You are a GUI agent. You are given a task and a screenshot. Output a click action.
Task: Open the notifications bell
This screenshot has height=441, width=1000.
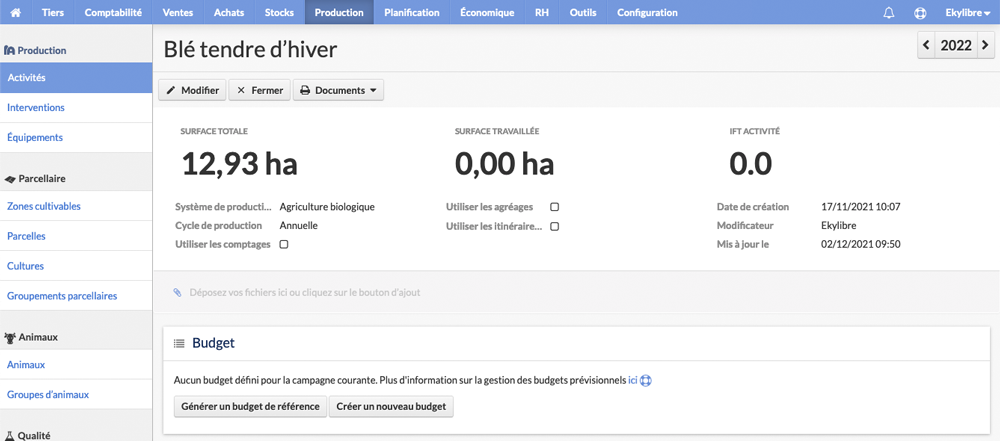888,13
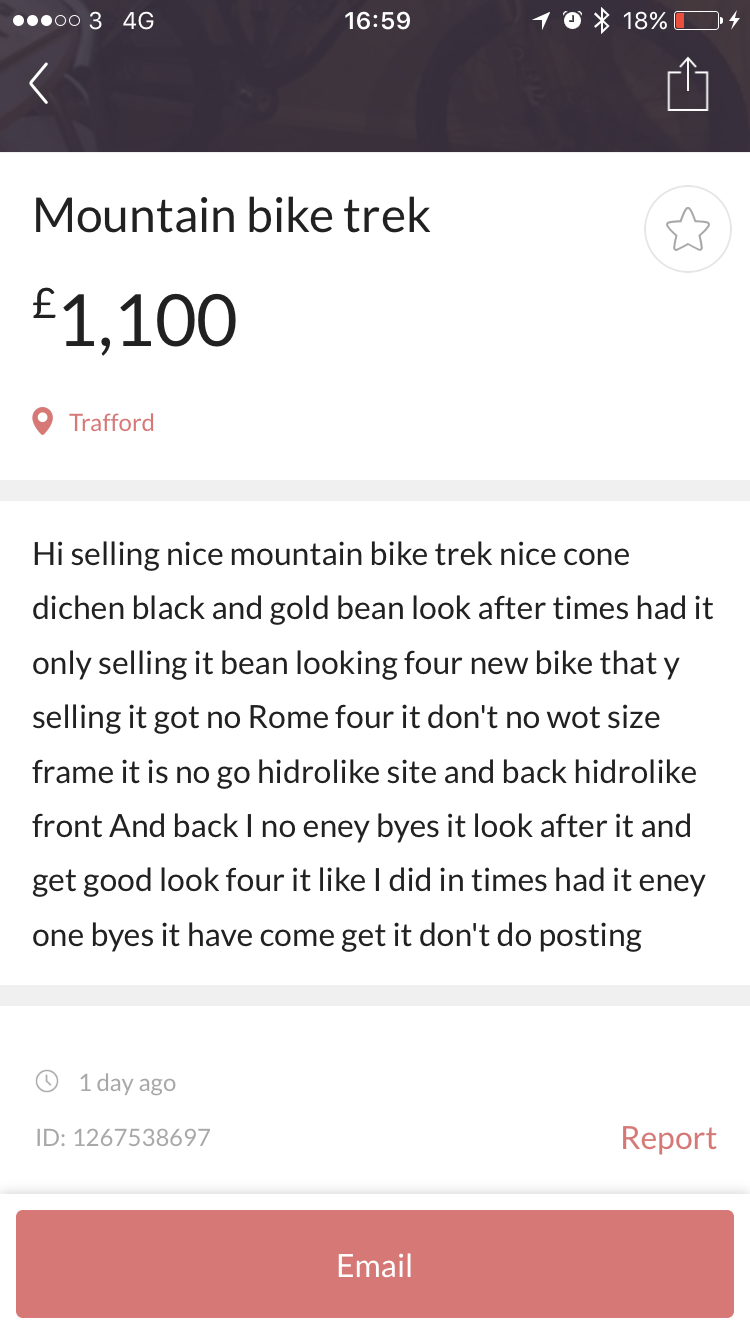Tap the Bluetooth icon in status bar
750x1334 pixels.
click(x=601, y=21)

# What the exercise asks
Reproduce each entry exactly, without the pictures.

# Result below
You are a GUI agent. You are given a task and a screenshot. Output a click action.
Task: Open the notifications bell
This screenshot has height=441, width=1000.
888,13
Tap the Bluetooth icon in status bar
750x1334 pixels.
click(x=601, y=21)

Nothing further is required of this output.